UK ministers have come under pressure over planned crypto regulations from a group of crusading MPs seeking a more radical overhaul of the industry.
The Treasury Select Committee published a report on Wednesday in which members said that cryptocurrencies should be treated as gambling, given that they had “no intrinsic value, high price volatility, and no discernible social good.”
Parliamentarians on the committee said the government’s proposals would create a “halo effect”, giving consumers the impression that assets were safe and secure.
What is the government doing to regulate cryptocurrencies?
The treasure established in the February proposals to regulate the crypto industry, including new rules to govern the issuance, trading, and lending of crypto tokens (digital representations of assets) in an effort to safeguard customer funds.
Cryptocurrency exchanges would be required to comply with the rules governing traditional financial services, including the obligation to protect client money in the event of insolvency and conduct due diligence and monitoring of assets listed on their platform.
The government’s measures follow a period of turmoil in the sector. Several lenders and exchanges like the Celsius Network, FTX and Voyager Digital fell into trouble in the past 12 months, sending the price of cryptocurrencies down sharply and undermining investor confidence.
Where do the committee’s plans diverge?
Expert witnesses gave evidence that cryptocurrency trading and investment activity reflected gambling, the lawmakers said, as they questioned the government’s view that crypto activity should be regulated like any other financial service.
The committee highlighted evidence from Charles Randell, former chairman of the Financial Conduct Authority, who said that “speculative cryptocurrencies are pure and simple gambling.” He also called for cryptocurrency-related tax receipts to be used to support debt and addiction services.
The committee also said the government should take a stronger stance on unbacked cryptocurrencies such as bitcoin and ether due to the volatility of their prices and the risk that consumers are exposed to significant losses.
How has the cryptocurrency industry reacted?
Crypto UK, the industry body, attacked the committee’s proposals, arguing that they had overlooked potential benefits and use cases. He said that an appropriate regulatory framework would help mitigate any risk that crypto assets pose to consumers.
“Professional investment managers see Bitcoin and other crypto assets as a new alternative investment class,” said Ian Taylor, Crypto UK board adviser. He said gambling was exempt from capital gains tax, and changes would risk losing the Treasury tens of millions of pounds.
Taylor added: “Equating cryptocurrency with gambling is useless and disingenuous.” Gambling companies must comply with consumer protection rules, but the FCA applies a more stringent set of rules for trading and issuing securities.
What do the proposals mean for those with losses or anyone who has been scammed?
The MPs stressed that the government and the regulator do not currently plan to compensate investors where they suffered significant losses. Harriett Baldwin, a Conservative MP and chair of the committee, said: “In betting on these unbacked tokens, consumers should be aware that they could lose all their money.”
However, the committee’s proposals would not eliminate scam risk, volatility or address energy consumption, according to Dion Seymour, director of crypto and digital assets at tax consultancy Andersen LLP, and former policy lead at HM Revenue & Customs on cryptoassets.

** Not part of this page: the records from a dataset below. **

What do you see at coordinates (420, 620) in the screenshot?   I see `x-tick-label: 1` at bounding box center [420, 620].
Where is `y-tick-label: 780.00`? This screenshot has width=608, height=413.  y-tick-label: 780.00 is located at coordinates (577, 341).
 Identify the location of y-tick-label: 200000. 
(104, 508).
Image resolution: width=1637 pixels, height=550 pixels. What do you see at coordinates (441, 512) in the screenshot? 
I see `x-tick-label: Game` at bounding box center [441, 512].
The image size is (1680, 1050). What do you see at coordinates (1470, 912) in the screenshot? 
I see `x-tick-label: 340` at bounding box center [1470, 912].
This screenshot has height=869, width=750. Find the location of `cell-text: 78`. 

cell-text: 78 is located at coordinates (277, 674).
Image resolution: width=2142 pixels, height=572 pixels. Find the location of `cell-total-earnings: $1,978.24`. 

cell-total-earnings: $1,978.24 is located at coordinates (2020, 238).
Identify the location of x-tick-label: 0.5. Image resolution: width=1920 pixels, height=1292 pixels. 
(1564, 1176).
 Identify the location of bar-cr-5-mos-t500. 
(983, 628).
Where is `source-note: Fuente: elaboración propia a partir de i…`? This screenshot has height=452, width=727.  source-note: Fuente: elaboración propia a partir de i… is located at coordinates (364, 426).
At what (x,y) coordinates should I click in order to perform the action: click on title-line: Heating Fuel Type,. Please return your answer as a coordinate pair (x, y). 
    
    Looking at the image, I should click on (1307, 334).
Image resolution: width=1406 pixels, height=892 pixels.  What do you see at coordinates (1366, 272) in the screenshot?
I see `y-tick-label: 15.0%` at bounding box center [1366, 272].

Seymour said consumers were more concerned about getting caught in a scam. The Financial Services Compensation Scheme reported last month that more than half of all consumers expressed “fear of being scammed”, while just 12 per cent said they were worried about possible addiction.
I’m not interested in cryptocurrencies, so how does this affect me?
Despite the fact that the parliamentarians expressed deep skepticism about cryptocurrencies, they said that the technologies can be useful, for example, to reduce the cost of payments. Meanwhile, the government is eager to make the UK a hub for the industry.
Aside from the reforms discussed in the committee’s report is work from the Bank of England and the Treasury exploring whether to issue a digital currency to protect the pound sterling against stablecoins (types of cryptocurrencies tied to sovereign currencies) and to reduce the cost of financial transactions.
Meanwhile, HMRC officials have redoubled efforts to increase tax compliance of digital assets. Starting in 2024-25, self-assessment tax returns will have a separate section for individuals and trusts that have disposed of crypto assets.